By doing this, the USDA effectively outsourced federal regulation to the animal research industry itself – and, it did this: 

This isn’t regulation. It’s regulatory capture – and, it’s corrupt.

Though a lower court dismissed our case without even reaching the merits, the Fourth Circuit granted us the opportunity to argue our appeal, which is exactly what ALDF just did brilliantly.

While we wait for the court’s decision, we’re continuing to peel back the layers of lies told by the USDA to justify its actions – and we’re using the agency’s own data to do it.

By cross-referencing USDA inspection report data with AAALAC’s lists of accredited facilities, we now know this:

About 75% – 3 out of 4(!) – of all direct and critical citations issued by the USDA between 2014 and March 2025 were issued to AAALAC-accredited labs. 

This means that the very facilities the USDA claims need less oversight are, in fact, 3-times-more-likely to be cited for serious animal welfare violations.

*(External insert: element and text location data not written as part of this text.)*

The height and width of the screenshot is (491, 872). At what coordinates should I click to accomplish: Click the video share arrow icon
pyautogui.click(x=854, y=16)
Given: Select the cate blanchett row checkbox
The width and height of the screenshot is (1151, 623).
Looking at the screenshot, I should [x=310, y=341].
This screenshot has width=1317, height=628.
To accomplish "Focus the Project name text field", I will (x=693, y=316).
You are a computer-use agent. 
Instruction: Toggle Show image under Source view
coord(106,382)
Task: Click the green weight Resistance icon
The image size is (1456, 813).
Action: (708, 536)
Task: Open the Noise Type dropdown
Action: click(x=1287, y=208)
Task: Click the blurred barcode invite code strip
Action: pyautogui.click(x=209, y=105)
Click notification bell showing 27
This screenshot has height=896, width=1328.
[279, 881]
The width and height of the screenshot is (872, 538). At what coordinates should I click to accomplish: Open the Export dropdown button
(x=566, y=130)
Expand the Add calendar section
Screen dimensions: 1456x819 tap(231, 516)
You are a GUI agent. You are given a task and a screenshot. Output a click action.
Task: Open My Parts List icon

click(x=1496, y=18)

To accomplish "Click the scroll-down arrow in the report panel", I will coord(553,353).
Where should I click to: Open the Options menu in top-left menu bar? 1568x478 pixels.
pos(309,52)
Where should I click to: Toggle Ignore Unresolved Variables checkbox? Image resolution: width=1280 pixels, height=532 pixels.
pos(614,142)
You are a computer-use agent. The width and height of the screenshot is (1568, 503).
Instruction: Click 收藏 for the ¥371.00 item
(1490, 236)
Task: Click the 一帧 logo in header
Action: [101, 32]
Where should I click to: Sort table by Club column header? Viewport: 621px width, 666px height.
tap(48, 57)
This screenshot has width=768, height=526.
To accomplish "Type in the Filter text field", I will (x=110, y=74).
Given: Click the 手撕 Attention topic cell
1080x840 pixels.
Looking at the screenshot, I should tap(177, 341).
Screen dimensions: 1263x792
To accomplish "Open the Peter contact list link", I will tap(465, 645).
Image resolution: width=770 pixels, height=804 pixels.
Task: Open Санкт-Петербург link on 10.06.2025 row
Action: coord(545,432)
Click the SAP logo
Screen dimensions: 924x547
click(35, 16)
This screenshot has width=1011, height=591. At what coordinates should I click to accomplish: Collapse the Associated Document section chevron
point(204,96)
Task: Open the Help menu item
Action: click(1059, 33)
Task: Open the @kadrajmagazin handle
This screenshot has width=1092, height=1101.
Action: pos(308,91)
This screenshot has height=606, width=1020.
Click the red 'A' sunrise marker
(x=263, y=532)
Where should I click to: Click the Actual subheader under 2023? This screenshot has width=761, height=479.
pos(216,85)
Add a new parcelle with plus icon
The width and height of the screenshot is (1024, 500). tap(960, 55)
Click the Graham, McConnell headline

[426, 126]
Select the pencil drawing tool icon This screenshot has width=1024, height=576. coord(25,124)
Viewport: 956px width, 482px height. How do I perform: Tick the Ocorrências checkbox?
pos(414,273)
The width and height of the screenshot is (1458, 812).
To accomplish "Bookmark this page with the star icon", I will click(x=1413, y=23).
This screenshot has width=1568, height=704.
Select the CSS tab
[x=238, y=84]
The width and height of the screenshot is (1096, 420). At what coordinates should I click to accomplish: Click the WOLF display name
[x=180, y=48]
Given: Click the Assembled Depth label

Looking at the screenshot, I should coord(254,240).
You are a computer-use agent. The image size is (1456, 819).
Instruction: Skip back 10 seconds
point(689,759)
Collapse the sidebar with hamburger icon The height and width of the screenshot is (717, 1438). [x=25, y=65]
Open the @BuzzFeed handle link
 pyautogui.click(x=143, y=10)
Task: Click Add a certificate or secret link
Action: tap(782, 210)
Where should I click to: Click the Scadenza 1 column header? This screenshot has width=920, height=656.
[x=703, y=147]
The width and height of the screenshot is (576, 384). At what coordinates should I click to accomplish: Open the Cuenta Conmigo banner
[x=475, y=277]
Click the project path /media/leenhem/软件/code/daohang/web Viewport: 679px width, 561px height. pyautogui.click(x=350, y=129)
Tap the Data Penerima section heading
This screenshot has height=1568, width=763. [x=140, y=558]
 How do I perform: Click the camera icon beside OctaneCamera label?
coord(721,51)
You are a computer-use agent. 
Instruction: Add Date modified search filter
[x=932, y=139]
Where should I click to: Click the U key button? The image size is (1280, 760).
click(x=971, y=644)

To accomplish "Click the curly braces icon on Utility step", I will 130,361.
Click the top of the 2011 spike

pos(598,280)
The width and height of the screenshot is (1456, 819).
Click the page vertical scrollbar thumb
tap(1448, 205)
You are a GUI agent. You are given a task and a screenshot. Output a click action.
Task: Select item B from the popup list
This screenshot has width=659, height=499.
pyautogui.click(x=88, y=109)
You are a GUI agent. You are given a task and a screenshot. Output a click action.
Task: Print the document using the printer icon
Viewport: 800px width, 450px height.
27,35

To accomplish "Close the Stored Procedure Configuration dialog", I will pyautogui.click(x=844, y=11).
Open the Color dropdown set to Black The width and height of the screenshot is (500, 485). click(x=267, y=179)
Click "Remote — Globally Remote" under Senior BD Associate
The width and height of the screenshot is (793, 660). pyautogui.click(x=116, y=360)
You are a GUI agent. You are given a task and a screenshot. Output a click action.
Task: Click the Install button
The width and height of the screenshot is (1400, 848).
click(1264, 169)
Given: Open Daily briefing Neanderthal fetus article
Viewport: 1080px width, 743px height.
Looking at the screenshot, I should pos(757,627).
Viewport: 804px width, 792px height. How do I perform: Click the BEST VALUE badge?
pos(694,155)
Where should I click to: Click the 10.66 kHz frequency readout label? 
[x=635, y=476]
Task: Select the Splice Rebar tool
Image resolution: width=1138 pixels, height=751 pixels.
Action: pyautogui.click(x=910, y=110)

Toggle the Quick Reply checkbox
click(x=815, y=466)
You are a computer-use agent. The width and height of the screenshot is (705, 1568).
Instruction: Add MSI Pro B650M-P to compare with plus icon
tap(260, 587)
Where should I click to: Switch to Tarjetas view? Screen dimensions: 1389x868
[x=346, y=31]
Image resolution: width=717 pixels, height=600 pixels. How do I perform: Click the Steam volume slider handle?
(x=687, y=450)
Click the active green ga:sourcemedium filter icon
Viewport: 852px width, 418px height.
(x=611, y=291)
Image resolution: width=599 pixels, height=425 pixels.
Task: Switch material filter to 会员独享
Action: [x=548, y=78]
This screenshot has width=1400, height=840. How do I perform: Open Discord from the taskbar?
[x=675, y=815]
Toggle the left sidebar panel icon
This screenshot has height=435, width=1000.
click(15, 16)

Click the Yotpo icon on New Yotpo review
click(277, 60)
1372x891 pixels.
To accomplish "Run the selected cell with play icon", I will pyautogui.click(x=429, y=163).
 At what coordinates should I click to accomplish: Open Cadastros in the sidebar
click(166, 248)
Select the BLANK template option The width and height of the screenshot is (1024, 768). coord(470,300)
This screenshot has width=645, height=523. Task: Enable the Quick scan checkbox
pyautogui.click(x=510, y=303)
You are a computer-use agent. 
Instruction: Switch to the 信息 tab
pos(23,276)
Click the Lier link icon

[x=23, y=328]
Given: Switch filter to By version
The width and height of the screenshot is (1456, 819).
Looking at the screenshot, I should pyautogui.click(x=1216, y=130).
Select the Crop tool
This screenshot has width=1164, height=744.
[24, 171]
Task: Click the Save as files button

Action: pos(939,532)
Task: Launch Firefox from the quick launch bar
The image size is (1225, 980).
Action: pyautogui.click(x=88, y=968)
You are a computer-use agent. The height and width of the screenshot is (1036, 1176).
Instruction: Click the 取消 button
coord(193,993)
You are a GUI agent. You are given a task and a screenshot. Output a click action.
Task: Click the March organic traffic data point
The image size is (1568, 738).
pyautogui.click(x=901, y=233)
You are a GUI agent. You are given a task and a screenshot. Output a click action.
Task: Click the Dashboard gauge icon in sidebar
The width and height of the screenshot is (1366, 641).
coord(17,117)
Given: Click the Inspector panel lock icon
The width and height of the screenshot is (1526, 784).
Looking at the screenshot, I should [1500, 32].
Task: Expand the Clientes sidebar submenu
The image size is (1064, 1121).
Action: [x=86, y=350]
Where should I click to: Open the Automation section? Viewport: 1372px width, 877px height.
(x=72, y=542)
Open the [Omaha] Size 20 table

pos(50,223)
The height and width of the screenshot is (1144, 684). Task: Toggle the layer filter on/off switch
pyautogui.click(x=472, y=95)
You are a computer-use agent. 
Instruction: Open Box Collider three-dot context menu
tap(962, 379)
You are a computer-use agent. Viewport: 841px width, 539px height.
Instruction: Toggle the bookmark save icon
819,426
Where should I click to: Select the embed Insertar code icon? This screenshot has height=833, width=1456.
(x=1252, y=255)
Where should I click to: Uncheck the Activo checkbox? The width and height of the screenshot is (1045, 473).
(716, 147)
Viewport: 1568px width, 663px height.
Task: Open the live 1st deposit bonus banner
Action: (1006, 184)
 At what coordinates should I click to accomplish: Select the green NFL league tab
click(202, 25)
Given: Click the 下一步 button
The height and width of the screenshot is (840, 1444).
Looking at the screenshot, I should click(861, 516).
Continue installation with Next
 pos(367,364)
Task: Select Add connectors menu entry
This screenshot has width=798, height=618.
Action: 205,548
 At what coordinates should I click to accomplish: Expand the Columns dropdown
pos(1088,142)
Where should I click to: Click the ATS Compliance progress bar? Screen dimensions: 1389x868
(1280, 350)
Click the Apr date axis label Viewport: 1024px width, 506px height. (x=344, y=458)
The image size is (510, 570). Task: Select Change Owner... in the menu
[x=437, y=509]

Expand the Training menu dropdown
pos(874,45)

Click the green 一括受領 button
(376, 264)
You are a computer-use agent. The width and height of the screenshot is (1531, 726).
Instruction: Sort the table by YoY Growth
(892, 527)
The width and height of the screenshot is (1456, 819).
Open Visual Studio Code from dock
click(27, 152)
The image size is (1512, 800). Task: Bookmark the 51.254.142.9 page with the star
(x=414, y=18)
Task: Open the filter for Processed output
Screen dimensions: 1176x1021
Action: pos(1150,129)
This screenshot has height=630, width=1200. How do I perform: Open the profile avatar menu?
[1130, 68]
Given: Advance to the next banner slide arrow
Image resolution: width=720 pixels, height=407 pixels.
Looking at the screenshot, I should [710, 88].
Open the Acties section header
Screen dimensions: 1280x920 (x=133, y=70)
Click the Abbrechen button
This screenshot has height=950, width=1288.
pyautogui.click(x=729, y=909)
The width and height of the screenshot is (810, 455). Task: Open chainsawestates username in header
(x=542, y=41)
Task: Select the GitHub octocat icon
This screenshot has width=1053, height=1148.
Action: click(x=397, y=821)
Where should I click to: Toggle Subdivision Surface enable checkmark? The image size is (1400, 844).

And that’s despite the fact that AAALAC-accredited labs made up less than half of the facilities inspected during the same period. 

 

Bottomline: The USDA’s own data destroys its own narrative.

  • AAALAC accreditation doesn’t reduce animal welfare risks – it increases them.
  • The USDA’s decision to defer to AAALAC wasn’t based in evidence – but, rather, in bureaucratic convenience and industry allegiance.

This is corruption in action.

And we must expose it.
We must challenge it.
And we must keep going – until there are no more caged animals for the USDA to ignore.